### Recorded data
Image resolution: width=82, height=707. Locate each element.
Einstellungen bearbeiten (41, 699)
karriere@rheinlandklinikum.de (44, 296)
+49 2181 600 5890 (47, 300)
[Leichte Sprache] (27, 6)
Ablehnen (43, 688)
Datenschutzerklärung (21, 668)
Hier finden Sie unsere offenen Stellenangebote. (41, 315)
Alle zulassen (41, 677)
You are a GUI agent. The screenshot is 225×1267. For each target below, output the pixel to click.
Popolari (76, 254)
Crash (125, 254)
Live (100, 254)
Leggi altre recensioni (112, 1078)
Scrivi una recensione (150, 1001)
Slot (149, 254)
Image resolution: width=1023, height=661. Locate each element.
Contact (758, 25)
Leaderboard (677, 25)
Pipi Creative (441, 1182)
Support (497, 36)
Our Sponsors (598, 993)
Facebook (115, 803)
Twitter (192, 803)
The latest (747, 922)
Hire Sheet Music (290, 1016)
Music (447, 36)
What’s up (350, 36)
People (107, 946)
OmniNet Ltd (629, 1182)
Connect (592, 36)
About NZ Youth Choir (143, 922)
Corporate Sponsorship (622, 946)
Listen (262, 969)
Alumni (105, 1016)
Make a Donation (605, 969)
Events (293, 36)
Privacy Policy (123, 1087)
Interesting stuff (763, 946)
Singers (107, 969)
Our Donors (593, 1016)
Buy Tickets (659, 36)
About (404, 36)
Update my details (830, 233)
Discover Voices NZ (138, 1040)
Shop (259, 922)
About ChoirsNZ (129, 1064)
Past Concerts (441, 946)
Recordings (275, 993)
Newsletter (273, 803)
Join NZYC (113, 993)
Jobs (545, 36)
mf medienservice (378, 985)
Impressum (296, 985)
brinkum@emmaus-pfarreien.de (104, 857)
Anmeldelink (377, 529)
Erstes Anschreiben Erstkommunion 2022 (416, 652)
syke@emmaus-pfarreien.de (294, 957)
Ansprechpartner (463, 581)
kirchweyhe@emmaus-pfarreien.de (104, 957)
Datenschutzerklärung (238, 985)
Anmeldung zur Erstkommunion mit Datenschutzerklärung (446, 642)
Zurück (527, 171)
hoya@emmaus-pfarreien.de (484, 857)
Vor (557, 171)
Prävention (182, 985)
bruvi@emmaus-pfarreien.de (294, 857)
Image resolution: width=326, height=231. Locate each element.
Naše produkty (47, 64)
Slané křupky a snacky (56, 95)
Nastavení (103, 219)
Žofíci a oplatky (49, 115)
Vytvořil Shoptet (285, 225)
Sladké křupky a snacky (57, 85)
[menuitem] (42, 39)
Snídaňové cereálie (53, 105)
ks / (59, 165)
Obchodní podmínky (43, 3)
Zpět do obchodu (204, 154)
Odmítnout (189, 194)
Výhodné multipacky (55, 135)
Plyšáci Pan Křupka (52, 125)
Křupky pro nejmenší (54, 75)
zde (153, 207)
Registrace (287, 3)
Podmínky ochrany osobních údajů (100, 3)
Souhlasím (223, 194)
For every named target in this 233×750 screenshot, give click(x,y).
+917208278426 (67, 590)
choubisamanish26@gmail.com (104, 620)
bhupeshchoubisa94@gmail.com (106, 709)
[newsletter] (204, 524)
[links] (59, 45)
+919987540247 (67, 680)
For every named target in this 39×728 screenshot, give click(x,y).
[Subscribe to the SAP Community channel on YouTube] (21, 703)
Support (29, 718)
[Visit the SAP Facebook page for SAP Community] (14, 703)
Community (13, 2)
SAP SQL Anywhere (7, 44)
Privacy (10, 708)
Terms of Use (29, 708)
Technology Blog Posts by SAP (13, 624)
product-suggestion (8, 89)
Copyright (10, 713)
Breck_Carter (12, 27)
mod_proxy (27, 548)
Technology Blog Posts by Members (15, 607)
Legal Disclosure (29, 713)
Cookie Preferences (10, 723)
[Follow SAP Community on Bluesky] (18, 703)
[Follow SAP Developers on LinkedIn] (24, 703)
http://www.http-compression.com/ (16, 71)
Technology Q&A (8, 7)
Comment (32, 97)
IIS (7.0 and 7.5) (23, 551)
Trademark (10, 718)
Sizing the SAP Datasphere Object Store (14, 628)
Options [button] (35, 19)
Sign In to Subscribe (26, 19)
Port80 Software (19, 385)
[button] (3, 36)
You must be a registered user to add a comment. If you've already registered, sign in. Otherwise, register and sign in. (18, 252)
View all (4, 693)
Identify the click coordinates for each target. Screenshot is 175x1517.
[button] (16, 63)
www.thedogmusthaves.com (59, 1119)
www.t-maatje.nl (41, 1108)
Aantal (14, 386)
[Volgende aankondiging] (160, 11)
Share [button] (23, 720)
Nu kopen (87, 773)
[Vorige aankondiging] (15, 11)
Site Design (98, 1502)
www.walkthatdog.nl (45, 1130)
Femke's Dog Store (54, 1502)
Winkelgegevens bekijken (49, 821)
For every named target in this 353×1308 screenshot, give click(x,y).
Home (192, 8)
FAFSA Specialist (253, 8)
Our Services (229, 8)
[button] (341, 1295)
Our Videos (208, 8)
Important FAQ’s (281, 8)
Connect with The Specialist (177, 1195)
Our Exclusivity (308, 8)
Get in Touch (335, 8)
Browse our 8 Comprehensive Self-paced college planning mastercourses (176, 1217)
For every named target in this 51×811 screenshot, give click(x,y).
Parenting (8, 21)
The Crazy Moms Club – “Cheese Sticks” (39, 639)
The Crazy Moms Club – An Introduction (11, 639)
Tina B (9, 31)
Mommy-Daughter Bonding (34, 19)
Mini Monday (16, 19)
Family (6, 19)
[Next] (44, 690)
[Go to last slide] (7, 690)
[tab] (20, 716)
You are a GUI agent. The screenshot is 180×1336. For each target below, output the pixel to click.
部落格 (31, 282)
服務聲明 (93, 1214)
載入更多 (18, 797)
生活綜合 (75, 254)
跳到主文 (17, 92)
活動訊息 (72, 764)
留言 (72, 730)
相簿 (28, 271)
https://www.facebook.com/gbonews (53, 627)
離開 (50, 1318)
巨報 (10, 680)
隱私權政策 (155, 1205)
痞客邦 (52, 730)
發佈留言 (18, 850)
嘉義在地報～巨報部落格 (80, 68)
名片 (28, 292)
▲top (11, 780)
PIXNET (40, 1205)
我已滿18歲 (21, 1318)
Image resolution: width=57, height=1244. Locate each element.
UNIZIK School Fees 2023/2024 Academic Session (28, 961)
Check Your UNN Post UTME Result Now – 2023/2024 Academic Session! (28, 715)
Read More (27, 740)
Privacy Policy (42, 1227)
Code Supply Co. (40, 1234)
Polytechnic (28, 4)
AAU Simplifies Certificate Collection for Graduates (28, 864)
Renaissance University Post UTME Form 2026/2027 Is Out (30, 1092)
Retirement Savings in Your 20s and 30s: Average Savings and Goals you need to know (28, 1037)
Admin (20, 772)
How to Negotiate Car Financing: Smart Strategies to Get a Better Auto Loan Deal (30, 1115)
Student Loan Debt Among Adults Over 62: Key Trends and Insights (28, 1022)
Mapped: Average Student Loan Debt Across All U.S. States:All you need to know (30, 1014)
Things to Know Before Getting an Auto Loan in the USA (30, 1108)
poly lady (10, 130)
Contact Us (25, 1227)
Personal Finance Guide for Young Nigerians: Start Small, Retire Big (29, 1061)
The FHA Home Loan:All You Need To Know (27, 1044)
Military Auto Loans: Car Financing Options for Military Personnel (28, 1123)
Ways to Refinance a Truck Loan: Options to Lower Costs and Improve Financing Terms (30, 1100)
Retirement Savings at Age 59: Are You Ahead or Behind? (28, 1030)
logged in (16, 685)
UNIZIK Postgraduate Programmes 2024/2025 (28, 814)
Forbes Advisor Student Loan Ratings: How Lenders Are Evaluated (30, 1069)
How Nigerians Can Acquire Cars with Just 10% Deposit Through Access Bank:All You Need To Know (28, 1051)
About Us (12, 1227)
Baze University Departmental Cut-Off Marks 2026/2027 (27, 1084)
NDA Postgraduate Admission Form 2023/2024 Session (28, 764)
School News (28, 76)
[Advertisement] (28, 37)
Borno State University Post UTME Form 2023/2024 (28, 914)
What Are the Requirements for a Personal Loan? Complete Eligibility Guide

### Short problem
Extract from the listing, without any change, the lines running from the line containing "5890 (47, 300)" to the line containing "Contact (758, 25)", both of those lines included.

### Answer to the exercise
+49 2181 600 5890 (47, 300)
[Leichte Sprache] (27, 6)
Ablehnen (43, 688)
Datenschutzerklärung (21, 668)
Hier finden Sie unsere offenen Stellenangebote. (41, 315)
Alle zulassen (41, 677)
You are a GUI agent. The screenshot is 225×1267. For each target below, output the pixel to click.
Popolari (76, 254)
Crash (125, 254)
Live (100, 254)
Leggi altre recensioni (112, 1078)
Scrivi una recensione (150, 1001)
Slot (149, 254)
Image resolution: width=1023, height=661. Locate each element.
Contact (758, 25)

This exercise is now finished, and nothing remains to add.